>> begin
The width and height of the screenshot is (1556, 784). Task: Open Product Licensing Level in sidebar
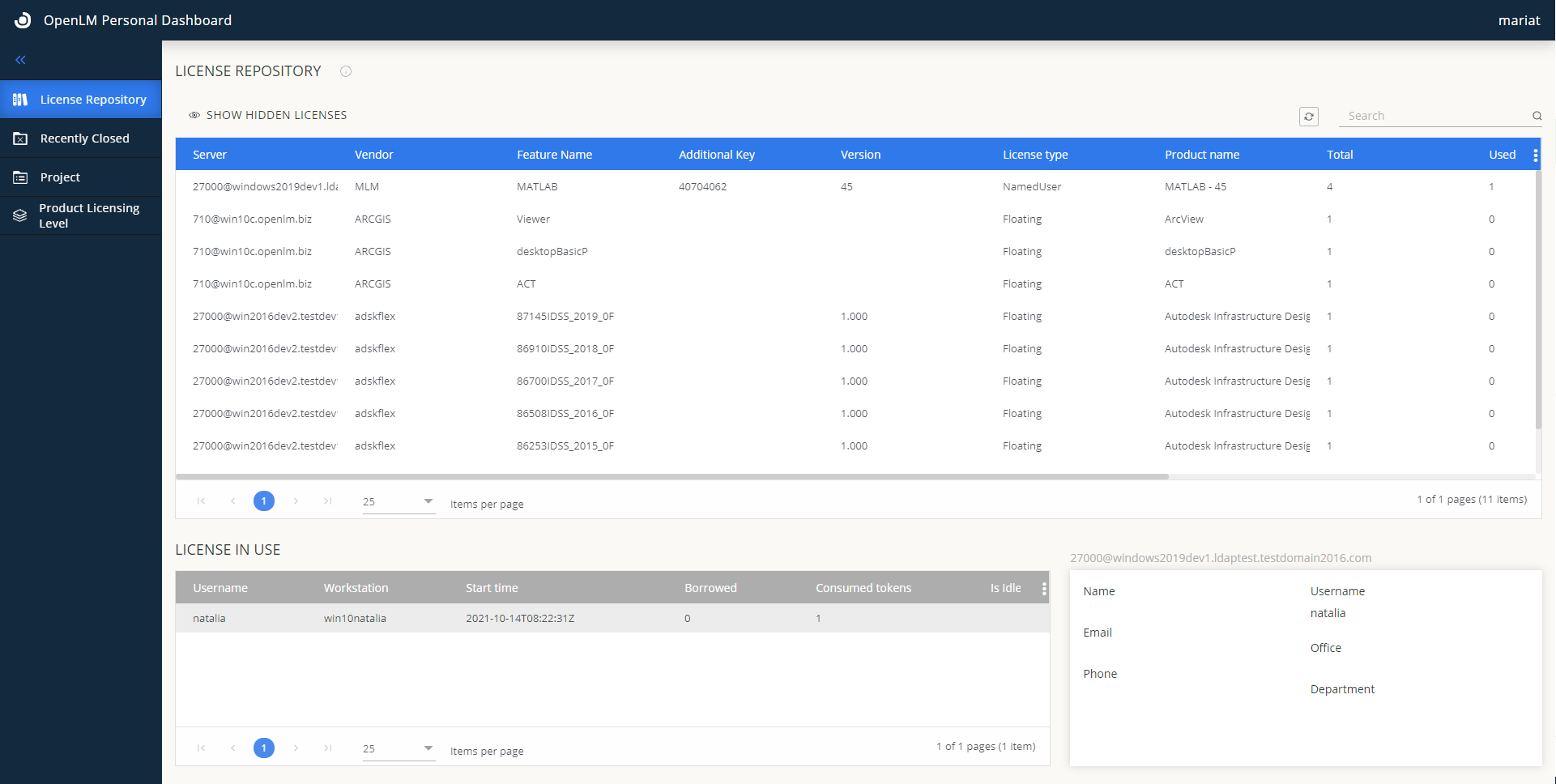pyautogui.click(x=88, y=215)
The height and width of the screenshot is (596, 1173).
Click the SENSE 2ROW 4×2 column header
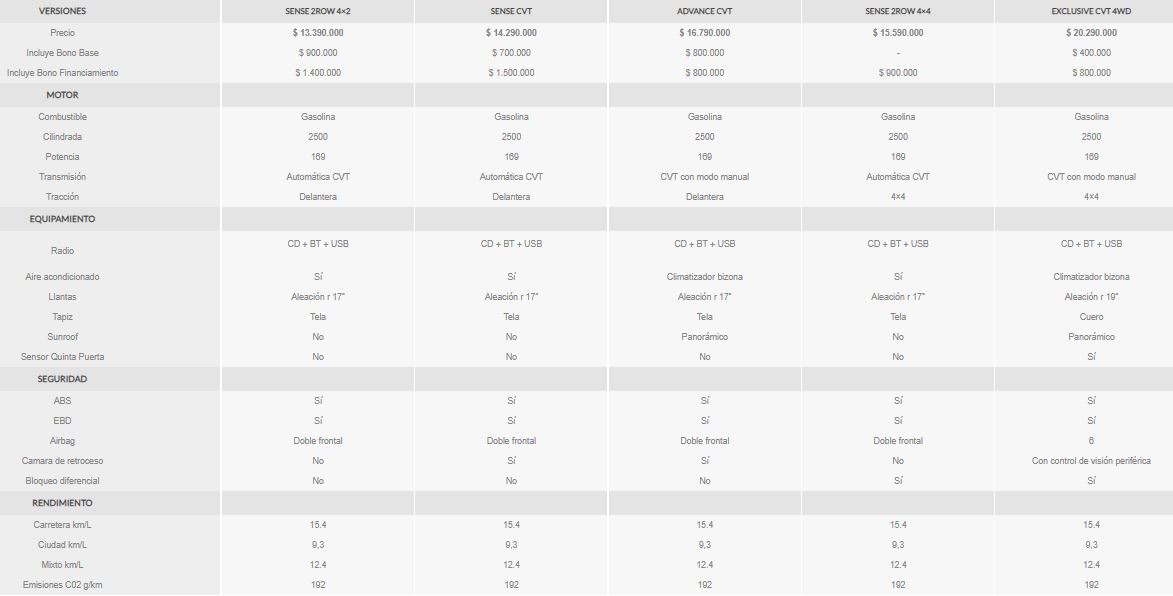[318, 11]
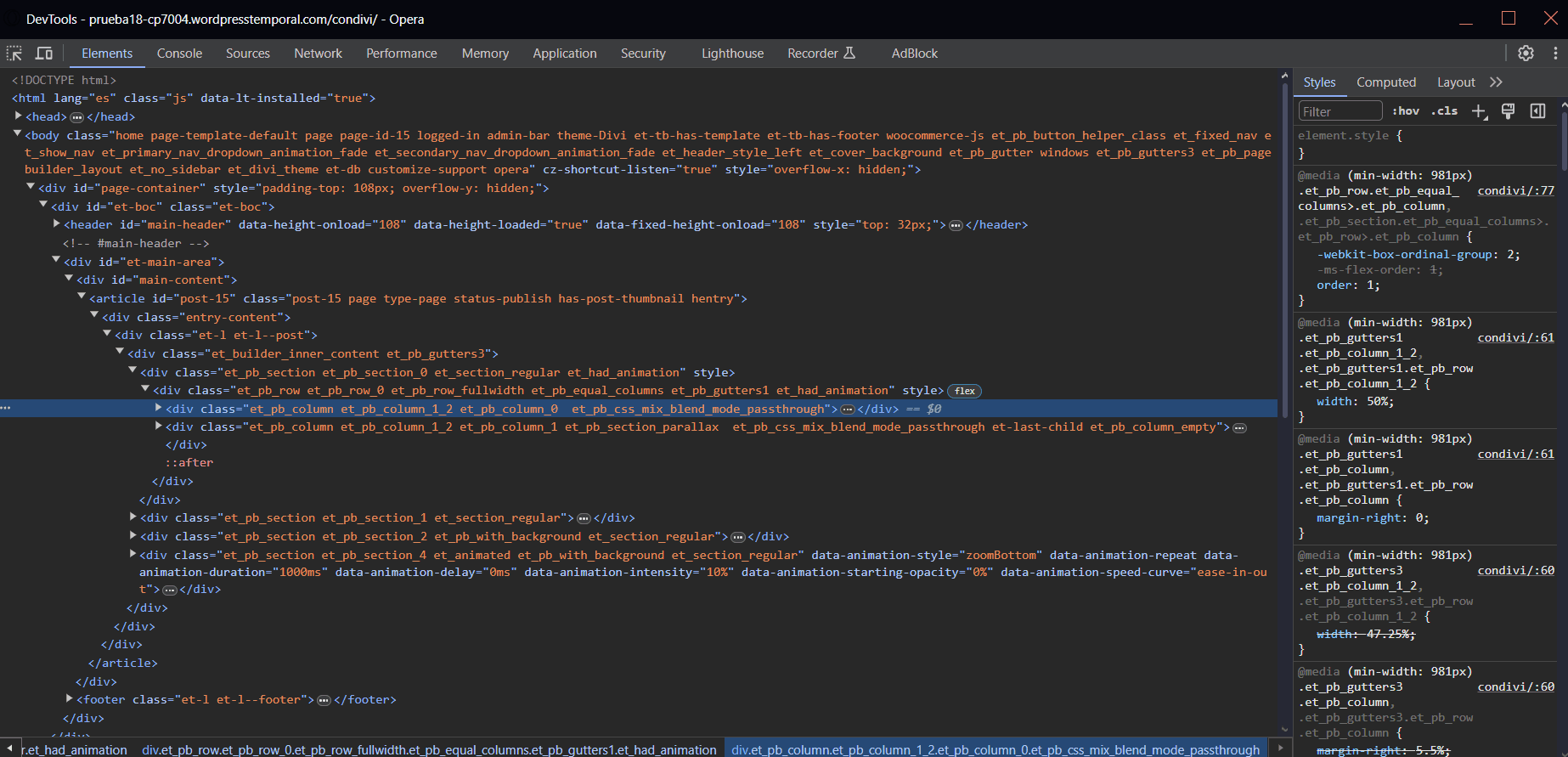The height and width of the screenshot is (757, 1568).
Task: Click the New Style Rule plus icon
Action: pyautogui.click(x=1479, y=111)
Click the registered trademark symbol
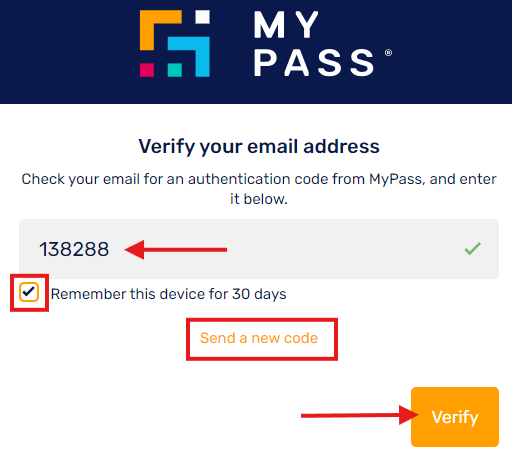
>> end
Can you set out the lines above as a Markdown table, with a "Row" column numbering them and a "Line" column holding each one? Skip blank lines and leave the pictures out.

WRITTEN RESPONSE »
| Row | Line |
|---|---|
| 1 | The width and height of the screenshot is (1556, 784). Task: Open Product Licensing Level in sidebar |
| 2 | pyautogui.click(x=88, y=215) |
| 3 | The height and width of the screenshot is (596, 1173). |
| 4 | Click the SENSE 2ROW 4×2 column header |
| 5 | [318, 11] |
| 6 | The height and width of the screenshot is (757, 1568). |
| 7 | Task: Click the New Style Rule plus icon |
| 8 | Action: pyautogui.click(x=1479, y=111) |
| 9 | Click the registered trademark symbol |